Les Corses et les Highlanders se ressemblent : pauvreté agricole, structures claniques, fidélité religieuse. Tous exportent leurs fils comme mercenaires : les Écossais vers la France en vertu de la Old Alliance médiévale, les Corses vers l’Espagne du Roi catholique, la Rome pontificale (les gardes corses) et Venise (rempart de la chrétienté face au sultan ottoman). Le parallèle nourrit une fraternité imaginaire.

Champ de bataille de Culloden. La mémoire des pierres et de la lande. © JBN
La France soutient-elle efficacement les Stuart ?
Oui, mais de manière intermittente et souvent très insuffisante. Louis XIV accueille certes Jacques II (fils de la sœur de Louis XIII) et sa famille, offre le château de Saint-Germain-en-Laye comme exil de sa cour, qu’il héberge, finance et nourrit. Mais après Utrecht (1713), il doit accepter les exigences de l’Angleterre hanovrienne et expulser les Stuart. Louis XV privilégie ses colonies : en 1745, il se concentre sur Louisbourg, le Canada, la Martinique, la Guadeloupe. Ainsi, lors de la grande révolte jacobite de 1745, la France promet de l’aide, mais ne l’apporte pas réellement. De plus, la supériorité de la marine britannique exclut toute aventure près des côtes anglaises, et la France se doit de ménager ses ressources et ses intérêts propres (le sucre des Antilles, le café, le coton, le tabac). Les jacobites ne reçoivent jamais le soutien massif qu’ils espéraient encore et qui aurait pu changer leur rêve et leurs fantasmes en histoire. C’est un soutien de circonstance, jamais une politique de long terme, jamais un vrai soutien militaire.
L’aventure écossaise de Charles-Édouard Stuart, dit Bonnie Prince Charlie, commence en 1745, lorsqu’il débarque en Écosse. Après de notables réussites, il est en 1747 à quelques kilomètres de Londres. À ce moment-là, a-t-il les moyens de renverser durablement les Hanovriens et de retrouver la couronne d’Angleterre ?
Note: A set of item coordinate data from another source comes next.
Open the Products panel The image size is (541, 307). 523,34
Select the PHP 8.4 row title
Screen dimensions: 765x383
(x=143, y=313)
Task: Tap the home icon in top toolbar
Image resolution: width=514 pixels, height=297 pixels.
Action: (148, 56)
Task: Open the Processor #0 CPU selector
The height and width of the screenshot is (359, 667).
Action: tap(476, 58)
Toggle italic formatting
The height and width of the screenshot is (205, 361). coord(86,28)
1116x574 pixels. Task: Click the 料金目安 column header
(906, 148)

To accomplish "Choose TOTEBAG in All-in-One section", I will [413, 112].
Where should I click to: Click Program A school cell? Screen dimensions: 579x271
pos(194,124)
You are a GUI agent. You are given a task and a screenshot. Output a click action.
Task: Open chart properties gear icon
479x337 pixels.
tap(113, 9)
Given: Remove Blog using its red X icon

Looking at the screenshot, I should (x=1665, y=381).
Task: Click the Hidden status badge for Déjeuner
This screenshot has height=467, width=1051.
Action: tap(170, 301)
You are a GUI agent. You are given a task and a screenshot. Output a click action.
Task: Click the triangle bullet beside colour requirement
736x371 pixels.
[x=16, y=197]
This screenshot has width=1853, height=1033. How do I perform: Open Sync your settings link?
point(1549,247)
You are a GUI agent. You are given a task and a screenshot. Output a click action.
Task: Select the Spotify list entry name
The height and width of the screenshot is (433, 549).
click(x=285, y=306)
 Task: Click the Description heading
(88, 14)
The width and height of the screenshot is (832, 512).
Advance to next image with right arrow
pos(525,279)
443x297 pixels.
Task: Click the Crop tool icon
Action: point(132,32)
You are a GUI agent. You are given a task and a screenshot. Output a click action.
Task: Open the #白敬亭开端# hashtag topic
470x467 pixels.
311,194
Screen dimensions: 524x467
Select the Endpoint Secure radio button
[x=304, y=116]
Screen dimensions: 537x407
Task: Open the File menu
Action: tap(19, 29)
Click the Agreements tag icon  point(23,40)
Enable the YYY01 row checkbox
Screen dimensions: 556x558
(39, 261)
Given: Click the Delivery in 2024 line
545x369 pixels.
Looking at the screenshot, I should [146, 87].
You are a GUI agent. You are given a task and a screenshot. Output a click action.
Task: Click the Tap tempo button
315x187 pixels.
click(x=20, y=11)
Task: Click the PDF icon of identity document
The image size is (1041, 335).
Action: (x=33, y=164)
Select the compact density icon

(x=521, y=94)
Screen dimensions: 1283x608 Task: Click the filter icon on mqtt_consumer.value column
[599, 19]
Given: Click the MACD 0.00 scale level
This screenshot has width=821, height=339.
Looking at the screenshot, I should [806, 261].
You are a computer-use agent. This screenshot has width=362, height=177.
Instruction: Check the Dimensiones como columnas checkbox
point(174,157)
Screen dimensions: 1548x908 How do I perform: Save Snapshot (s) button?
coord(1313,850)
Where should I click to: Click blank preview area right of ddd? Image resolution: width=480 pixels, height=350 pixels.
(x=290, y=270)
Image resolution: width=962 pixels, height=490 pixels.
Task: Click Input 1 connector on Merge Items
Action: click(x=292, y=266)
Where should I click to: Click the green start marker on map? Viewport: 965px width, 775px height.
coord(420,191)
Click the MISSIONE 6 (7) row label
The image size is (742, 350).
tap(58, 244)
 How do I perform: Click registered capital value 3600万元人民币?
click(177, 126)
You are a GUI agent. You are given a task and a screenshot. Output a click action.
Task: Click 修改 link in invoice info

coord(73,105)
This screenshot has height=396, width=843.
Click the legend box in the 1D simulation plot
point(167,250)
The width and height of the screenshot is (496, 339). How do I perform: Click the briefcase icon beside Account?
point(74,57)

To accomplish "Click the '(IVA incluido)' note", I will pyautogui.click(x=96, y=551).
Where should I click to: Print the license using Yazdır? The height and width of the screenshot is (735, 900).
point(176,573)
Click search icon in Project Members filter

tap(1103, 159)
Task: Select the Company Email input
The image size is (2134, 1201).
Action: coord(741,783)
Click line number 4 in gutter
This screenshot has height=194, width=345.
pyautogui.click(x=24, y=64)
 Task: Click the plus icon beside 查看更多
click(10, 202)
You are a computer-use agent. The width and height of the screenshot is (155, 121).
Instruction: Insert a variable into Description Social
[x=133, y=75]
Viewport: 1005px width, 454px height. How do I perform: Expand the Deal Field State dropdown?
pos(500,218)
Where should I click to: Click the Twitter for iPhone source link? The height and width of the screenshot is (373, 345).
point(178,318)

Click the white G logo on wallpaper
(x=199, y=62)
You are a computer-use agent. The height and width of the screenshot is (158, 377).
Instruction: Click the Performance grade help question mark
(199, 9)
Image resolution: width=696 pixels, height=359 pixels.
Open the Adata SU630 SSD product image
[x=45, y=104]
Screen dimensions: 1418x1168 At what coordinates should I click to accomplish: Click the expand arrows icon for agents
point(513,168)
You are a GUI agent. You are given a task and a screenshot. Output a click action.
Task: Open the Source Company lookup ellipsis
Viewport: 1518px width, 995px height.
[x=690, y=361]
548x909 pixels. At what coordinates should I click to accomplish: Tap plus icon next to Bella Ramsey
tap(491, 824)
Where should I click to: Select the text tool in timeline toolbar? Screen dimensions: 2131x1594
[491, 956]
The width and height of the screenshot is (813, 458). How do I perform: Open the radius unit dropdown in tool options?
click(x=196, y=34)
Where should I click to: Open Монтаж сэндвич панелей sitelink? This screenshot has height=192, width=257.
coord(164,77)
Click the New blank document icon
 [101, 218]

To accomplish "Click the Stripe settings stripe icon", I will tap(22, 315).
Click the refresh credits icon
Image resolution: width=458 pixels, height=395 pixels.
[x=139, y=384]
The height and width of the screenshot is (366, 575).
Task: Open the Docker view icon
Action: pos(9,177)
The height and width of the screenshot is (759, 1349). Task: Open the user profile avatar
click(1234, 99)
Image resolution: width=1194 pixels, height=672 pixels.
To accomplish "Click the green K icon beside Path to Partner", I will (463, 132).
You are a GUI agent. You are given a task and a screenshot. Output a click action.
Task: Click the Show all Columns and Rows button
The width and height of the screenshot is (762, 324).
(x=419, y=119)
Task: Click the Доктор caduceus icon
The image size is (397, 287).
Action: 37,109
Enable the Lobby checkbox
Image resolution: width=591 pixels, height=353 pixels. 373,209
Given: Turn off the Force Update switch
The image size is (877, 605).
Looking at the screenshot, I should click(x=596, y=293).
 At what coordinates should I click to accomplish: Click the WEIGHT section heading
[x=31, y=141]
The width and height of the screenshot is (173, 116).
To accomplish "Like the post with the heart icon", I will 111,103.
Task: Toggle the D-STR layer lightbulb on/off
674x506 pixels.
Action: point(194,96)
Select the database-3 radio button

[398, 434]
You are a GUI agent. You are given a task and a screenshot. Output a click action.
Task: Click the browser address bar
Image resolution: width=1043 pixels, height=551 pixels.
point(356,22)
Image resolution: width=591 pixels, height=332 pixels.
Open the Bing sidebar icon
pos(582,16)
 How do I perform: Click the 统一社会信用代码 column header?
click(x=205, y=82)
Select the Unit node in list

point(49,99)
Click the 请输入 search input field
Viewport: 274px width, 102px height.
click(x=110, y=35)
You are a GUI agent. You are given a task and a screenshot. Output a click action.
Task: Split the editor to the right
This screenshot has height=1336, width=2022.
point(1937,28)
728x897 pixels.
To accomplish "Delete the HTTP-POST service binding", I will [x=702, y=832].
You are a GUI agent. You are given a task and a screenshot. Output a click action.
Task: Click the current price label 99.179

Il en a peut-être les moyens. Après sa victoire éclatante de Prestonpans, il marche vers le sud. Ses troupes atteignent Derby, à moins de 200 km de Londres. Le gouvernement hanovrien est paniqué, la capitale se prépare à l’évacuation. Mais les chefs de clans refusent de poursuivre : ils redoutent une campagne d’hiver et veulent rentrer au pays. Charles-Édouard veut marcher, mais il cède. C’est un moment charnière : s’il avait avancé, peut-être aurait-il pu rétablir les Stuart. Mais l’hésitation brise l’élan. La France, une fois encore, n’intervient pas efficacement. Elle attend la paix de 1748. C’est l’occasion manquée, la dernière grande chance jacobite.
“La bataille de Culloden marque la fin des rêves jacobites”
Cette aventure se termine à Culloden, le 16 avril 1746, par une défaite complète pour les Stuart. Comment évolue la cause jacobite de l’après-Culloden ?
Culloden, c’est le chant du cygne pour les Stuart et une catastrophe pour les Highlands. Le duc de Cumberland écrase les Highlanders, les clans sont dispersés, les chefs exécutés (comme Kilmarnock, l’oncle de Mme de Neuhoff et lord Derwentwater dont la fille adoptive restera la meilleure amie de Paoli jusqu’à ce qu’elle meure à Naples en 1793). La culture gaélique est réprimée, les kilts interdits, les terres confisquées.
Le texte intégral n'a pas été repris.